Dataset content section start

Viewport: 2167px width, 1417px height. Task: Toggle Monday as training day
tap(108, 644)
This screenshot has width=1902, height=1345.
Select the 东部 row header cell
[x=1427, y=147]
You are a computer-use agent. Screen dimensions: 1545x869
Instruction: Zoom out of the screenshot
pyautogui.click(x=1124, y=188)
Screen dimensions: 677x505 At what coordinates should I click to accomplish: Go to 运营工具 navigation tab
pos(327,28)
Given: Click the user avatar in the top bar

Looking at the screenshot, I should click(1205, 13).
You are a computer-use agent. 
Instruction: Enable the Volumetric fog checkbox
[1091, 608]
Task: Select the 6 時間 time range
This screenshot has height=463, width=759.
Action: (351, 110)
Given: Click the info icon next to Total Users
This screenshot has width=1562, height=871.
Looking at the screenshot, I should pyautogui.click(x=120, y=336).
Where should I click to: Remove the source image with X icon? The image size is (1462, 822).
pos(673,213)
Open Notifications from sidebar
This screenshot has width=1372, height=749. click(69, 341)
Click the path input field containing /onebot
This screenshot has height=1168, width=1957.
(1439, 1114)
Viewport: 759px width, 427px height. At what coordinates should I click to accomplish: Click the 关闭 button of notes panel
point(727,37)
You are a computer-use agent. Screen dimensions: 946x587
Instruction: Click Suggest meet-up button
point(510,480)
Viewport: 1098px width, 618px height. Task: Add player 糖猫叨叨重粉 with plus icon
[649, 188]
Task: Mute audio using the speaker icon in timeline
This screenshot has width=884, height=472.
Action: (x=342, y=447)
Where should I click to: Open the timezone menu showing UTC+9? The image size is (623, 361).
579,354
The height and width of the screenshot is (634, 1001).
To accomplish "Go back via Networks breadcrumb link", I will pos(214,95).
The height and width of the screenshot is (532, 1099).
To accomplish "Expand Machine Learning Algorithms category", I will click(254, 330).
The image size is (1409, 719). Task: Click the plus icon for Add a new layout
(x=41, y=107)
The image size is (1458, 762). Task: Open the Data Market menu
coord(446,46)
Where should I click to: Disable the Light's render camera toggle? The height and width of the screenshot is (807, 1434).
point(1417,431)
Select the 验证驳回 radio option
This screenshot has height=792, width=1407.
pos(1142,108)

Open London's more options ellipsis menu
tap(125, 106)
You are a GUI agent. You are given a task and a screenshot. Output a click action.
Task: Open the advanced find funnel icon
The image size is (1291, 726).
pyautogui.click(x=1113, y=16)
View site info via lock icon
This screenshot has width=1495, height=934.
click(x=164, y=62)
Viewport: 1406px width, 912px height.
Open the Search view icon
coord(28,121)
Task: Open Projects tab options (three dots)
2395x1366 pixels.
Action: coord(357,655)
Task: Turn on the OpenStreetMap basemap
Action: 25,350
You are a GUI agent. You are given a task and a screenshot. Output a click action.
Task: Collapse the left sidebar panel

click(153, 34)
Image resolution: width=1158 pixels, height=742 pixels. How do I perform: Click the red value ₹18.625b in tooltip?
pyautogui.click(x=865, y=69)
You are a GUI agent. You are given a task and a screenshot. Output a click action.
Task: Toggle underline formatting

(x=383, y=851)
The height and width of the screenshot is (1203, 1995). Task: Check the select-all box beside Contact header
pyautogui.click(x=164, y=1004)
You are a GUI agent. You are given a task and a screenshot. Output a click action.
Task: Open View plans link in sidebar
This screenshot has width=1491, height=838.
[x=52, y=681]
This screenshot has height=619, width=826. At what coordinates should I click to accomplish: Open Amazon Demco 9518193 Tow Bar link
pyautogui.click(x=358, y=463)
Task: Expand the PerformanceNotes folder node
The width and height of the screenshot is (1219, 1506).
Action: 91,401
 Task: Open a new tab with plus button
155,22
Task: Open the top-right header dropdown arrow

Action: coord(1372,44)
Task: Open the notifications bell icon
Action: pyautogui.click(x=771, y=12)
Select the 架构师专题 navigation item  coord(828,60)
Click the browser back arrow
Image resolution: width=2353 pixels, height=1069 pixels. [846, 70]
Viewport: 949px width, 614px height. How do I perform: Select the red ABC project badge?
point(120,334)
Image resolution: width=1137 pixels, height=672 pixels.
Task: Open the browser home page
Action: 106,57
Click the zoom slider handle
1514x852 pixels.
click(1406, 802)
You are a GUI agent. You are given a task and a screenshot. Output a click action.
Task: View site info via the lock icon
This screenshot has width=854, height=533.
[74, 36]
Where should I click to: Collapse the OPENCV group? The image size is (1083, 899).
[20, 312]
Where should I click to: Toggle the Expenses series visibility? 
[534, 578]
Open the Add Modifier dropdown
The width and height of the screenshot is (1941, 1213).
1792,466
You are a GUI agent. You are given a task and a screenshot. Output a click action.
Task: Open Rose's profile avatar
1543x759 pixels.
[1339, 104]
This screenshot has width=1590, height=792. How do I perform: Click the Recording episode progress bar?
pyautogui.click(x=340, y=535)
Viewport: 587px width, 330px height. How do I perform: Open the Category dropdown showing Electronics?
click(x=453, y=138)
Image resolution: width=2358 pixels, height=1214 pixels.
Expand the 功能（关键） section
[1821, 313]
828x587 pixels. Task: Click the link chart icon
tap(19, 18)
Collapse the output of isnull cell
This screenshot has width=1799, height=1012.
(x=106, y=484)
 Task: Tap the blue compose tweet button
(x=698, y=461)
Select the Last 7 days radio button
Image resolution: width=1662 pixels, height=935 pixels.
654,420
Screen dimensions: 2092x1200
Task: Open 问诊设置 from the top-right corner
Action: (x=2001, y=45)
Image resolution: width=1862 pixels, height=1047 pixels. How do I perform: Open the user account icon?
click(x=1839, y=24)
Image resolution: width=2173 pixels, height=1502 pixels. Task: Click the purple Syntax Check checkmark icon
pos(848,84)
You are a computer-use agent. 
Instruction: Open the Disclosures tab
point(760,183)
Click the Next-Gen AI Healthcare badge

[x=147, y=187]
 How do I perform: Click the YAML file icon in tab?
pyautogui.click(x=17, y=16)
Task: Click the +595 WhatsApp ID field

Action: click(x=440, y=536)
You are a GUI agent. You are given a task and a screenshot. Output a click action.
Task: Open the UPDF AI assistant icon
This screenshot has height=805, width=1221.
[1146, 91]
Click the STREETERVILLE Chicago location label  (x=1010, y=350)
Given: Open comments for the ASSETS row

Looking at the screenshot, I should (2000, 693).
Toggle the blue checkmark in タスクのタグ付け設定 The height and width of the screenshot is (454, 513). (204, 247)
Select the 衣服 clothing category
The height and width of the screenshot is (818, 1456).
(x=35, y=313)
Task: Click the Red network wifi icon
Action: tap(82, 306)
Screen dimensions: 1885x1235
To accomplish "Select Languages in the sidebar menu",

Dataset content section end

Output each record precisely as given.

Viewport: 2167px width, 1417px height. Task: Toggle Monday as training day
tap(108, 644)
This screenshot has width=1902, height=1345.
Select the 东部 row header cell
[x=1427, y=147]
You are a computer-use agent. Screen dimensions: 1545x869
Instruction: Zoom out of the screenshot
pyautogui.click(x=1124, y=188)
Screen dimensions: 677x505 At what coordinates should I click to accomplish: Go to 运营工具 navigation tab
pos(327,28)
Given: Click the user avatar in the top bar

Looking at the screenshot, I should click(1205, 13).
You are a computer-use agent. 
Instruction: Enable the Volumetric fog checkbox
[1091, 608]
Task: Select the 6 時間 time range
This screenshot has height=463, width=759.
Action: (351, 110)
Given: Click the info icon next to Total Users
This screenshot has width=1562, height=871.
Looking at the screenshot, I should pyautogui.click(x=120, y=336).
Where should I click to: Remove the source image with X icon? The image size is (1462, 822).
pos(673,213)
Open Notifications from sidebar
This screenshot has width=1372, height=749. click(69, 341)
Click the path input field containing /onebot
This screenshot has height=1168, width=1957.
(1439, 1114)
Viewport: 759px width, 427px height. At what coordinates should I click to accomplish: Click the 关闭 button of notes panel
point(727,37)
You are a computer-use agent. Screen dimensions: 946x587
Instruction: Click Suggest meet-up button
point(510,480)
Viewport: 1098px width, 618px height. Task: Add player 糖猫叨叨重粉 with plus icon
[649, 188]
Task: Mute audio using the speaker icon in timeline
This screenshot has width=884, height=472.
Action: (x=342, y=447)
Where should I click to: Open the timezone menu showing UTC+9? The image size is (623, 361).
579,354
The height and width of the screenshot is (634, 1001).
To accomplish "Go back via Networks breadcrumb link", I will pos(214,95).
The height and width of the screenshot is (532, 1099).
To accomplish "Expand Machine Learning Algorithms category", I will click(254, 330).
The image size is (1409, 719). Task: Click the plus icon for Add a new layout
(x=41, y=107)
The image size is (1458, 762). Task: Open the Data Market menu
coord(446,46)
Where should I click to: Disable the Light's render camera toggle? The height and width of the screenshot is (807, 1434).
point(1417,431)
Select the 验证驳回 radio option
This screenshot has height=792, width=1407.
pos(1142,108)

Open London's more options ellipsis menu
tap(125, 106)
You are a GUI agent. You are given a task and a screenshot. Output a click action.
Task: Open the advanced find funnel icon
The image size is (1291, 726).
pyautogui.click(x=1113, y=16)
View site info via lock icon
This screenshot has width=1495, height=934.
click(x=164, y=62)
Viewport: 1406px width, 912px height.
Open the Search view icon
coord(28,121)
Task: Open Projects tab options (three dots)
2395x1366 pixels.
Action: coord(357,655)
Task: Turn on the OpenStreetMap basemap
Action: 25,350
You are a GUI agent. You are given a task and a screenshot. Output a click action.
Task: Collapse the left sidebar panel

click(153, 34)
Image resolution: width=1158 pixels, height=742 pixels. How do I perform: Click the red value ₹18.625b in tooltip?
pyautogui.click(x=865, y=69)
You are a GUI agent. You are given a task and a screenshot. Output a click action.
Task: Toggle underline formatting

(x=383, y=851)
The height and width of the screenshot is (1203, 1995). Task: Check the select-all box beside Contact header
pyautogui.click(x=164, y=1004)
You are a GUI agent. You are given a task and a screenshot. Output a click action.
Task: Open View plans link in sidebar
This screenshot has width=1491, height=838.
[x=52, y=681]
This screenshot has height=619, width=826. At what coordinates should I click to accomplish: Open Amazon Demco 9518193 Tow Bar link
pyautogui.click(x=358, y=463)
Task: Expand the PerformanceNotes folder node
The width and height of the screenshot is (1219, 1506).
Action: 91,401
 Task: Open a new tab with plus button
155,22
Task: Open the top-right header dropdown arrow

Action: coord(1372,44)
Task: Open the notifications bell icon
Action: pyautogui.click(x=771, y=12)
Select the 架构师专题 navigation item  coord(828,60)
Click the browser back arrow
Image resolution: width=2353 pixels, height=1069 pixels. [846, 70]
Viewport: 949px width, 614px height. How do I perform: Select the red ABC project badge?
point(120,334)
Image resolution: width=1137 pixels, height=672 pixels.
Task: Open the browser home page
Action: 106,57
Click the zoom slider handle
1514x852 pixels.
click(1406, 802)
You are a GUI agent. You are given a task and a screenshot. Output a click action.
Task: View site info via the lock icon
This screenshot has width=854, height=533.
[74, 36]
Where should I click to: Collapse the OPENCV group? The image size is (1083, 899).
[20, 312]
Where should I click to: Toggle the Expenses series visibility? 
[534, 578]
Open the Add Modifier dropdown
The width and height of the screenshot is (1941, 1213).
1792,466
You are a GUI agent. You are given a task and a screenshot. Output a click action.
Task: Open Rose's profile avatar
1543x759 pixels.
[1339, 104]
This screenshot has width=1590, height=792. How do I perform: Click the Recording episode progress bar?
pyautogui.click(x=340, y=535)
Viewport: 587px width, 330px height. How do I perform: Open the Category dropdown showing Electronics?
click(x=453, y=138)
Image resolution: width=2358 pixels, height=1214 pixels.
Expand the 功能（关键） section
[1821, 313]
828x587 pixels. Task: Click the link chart icon
tap(19, 18)
Collapse the output of isnull cell
This screenshot has width=1799, height=1012.
(x=106, y=484)
 Task: Tap the blue compose tweet button
(x=698, y=461)
Select the Last 7 days radio button
Image resolution: width=1662 pixels, height=935 pixels.
654,420
Screen dimensions: 2092x1200
Task: Open 问诊设置 from the top-right corner
Action: (x=2001, y=45)
Image resolution: width=1862 pixels, height=1047 pixels. How do I perform: Open the user account icon?
click(x=1839, y=24)
Image resolution: width=2173 pixels, height=1502 pixels. Task: Click the purple Syntax Check checkmark icon
pos(848,84)
You are a computer-use agent. 
Instruction: Open the Disclosures tab
point(760,183)
Click the Next-Gen AI Healthcare badge

[x=147, y=187]
 How do I perform: Click the YAML file icon in tab?
pyautogui.click(x=17, y=16)
Task: Click the +595 WhatsApp ID field

Action: click(x=440, y=536)
You are a GUI agent. You are given a task and a screenshot. Output a click action.
Task: Open the UPDF AI assistant icon
This screenshot has height=805, width=1221.
[1146, 91]
Click the STREETERVILLE Chicago location label  (x=1010, y=350)
Given: Open comments for the ASSETS row

Looking at the screenshot, I should (2000, 693).
Toggle the blue checkmark in タスクのタグ付け設定 The height and width of the screenshot is (454, 513). (204, 247)
Select the 衣服 clothing category
The height and width of the screenshot is (818, 1456).
(x=35, y=313)
Task: Click the Red network wifi icon
Action: tap(82, 306)
Screen dimensions: 1885x1235
To accomplish "Select Languages in the sidebar menu",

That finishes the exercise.